Electricity costs are rising faster other budgetary essentials, and experts believe political and technological developments will only accelerate this trend in the future.

According to analysis of government figures by data tech company and energy savings platform Arbor, average household electricity costs have risen from around 9 cents per kilowatt-hour (kWh) in 2004 to 19 cents as of June, a 111-percent increase that has outpaced both rent and groceries, as well as broader currency inflation over this period.

Why It Matters

Americans continue to grapple with high costs in 2025. Despite inflation cooling its 2022 peak of over 9 percent, it is still ticking above the Federal Reserve’s target 2-percent rate. Rising energy costs threaten to further strain households budgets, and are being driven by a variety of factors, including the increased use of the U.S. grid to power data centers, and growing uncertainty as to how America will meet nationwide energy demand.

What To Know

According to Arbor, monthly electricity costs have risen 34 percent since 2020, compared to 25 percent for groceries, based on the Labor Department’s “food at home” index. The firm dubbed electricity the “slow, silent inflation bomb ticking away in your monthly bill,” and noted that, unlike food, customers are largely unable to “swap brands” to reduce their costs.

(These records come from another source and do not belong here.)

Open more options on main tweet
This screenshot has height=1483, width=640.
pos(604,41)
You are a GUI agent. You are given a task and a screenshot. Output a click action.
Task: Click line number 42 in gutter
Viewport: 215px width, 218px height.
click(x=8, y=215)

It largely attributed this change, particularly the recent increases, to rising energy demands and the impacts on the U.S. energy grid.

Prices have been driven this summer by increased fuel costs, as well as the growing energy demand of nationwide data centers. The latter are expected to account for an increasing share of America’s energy needs—and bills—over the coming years.

electricity lines

Transmission lines in Glen Canyon National Recreation Area on July 10, 2025, in Page, Arizona.
Transmission lines in Glen Canyon National Recreation Area on July 10, 2025, in Page, Arizona.
Rebecca Noble/Getty Images

A December report from the Department of Energy found that data centers consumed around 4 percent of total U.S. electricity in 2023, and predicted that this figure would rise to between 7 and 12 percent by 2028. More recent analysis by the International Energy Agency found that data centers are on track to account for nearly half the growth in energy demand by 2030, while BloombergNEF forecasts data-center energy demand doubling to 78 gigawatts by 2035.

America’s ability to meet this growing demand may also be stymied by recent political developments. Experts told Newsweek that clean energy grant programs revised or rescinded under the One Big Beautiful Bill Act (OBBBA) could jeopardize a significant number of renewables projects across the country. Energy Innovation, a California-based climate policy think tank, estimates that this will result in a 10 to 18 percent increase in energy bills for consumers by 2035.

In response to these concerns, the White House told Newsweek that the administration had taken “decisive steps to unleash American energy and drive oil and gas production to reduce the cost of energy,” and that the OBBBA would “turbocharge” domestic oil production.

What People Are Saying

Arbor researchers wrote in their report: “Unlike food, you can’t swap brands. You can’t skip a meal’s worth of electrons. Electricity is essential. And now, it’s expensive.”

“We’re heading toward a future where everything runs on electricity, and that’s not a bad thing. Electricity is magic—we should be able to use it,” they added. “But it only works if families can afford to plug in. If it’s affordable, and not wasteful.”

Andrew Meyer, founder of Arbor, told Newsweek: “Since 2004, household electricity prices have more than doubled. The AI boom is driving electricity demand through the roof, but households are the ones footing the bill.”

“We are entering the steepest electricity growth curve since World War II,” he added. “If we don’t modernize the grid now, power bills will be volatile, unpredictable, and unaffordable.”

Former U.S. Secretary of Energy Jennifer M. Granholm wrote in December that the U.S. had “seen an incredible investment in artificial intelligence and other breakthrough technologies over the last decade and a half, and this industrial renaissance has created greater demand on our domestic energy supply.”

Update 07/30/25, 10:52 a.m. ET: This article was updated with comment from Andrew Meyer.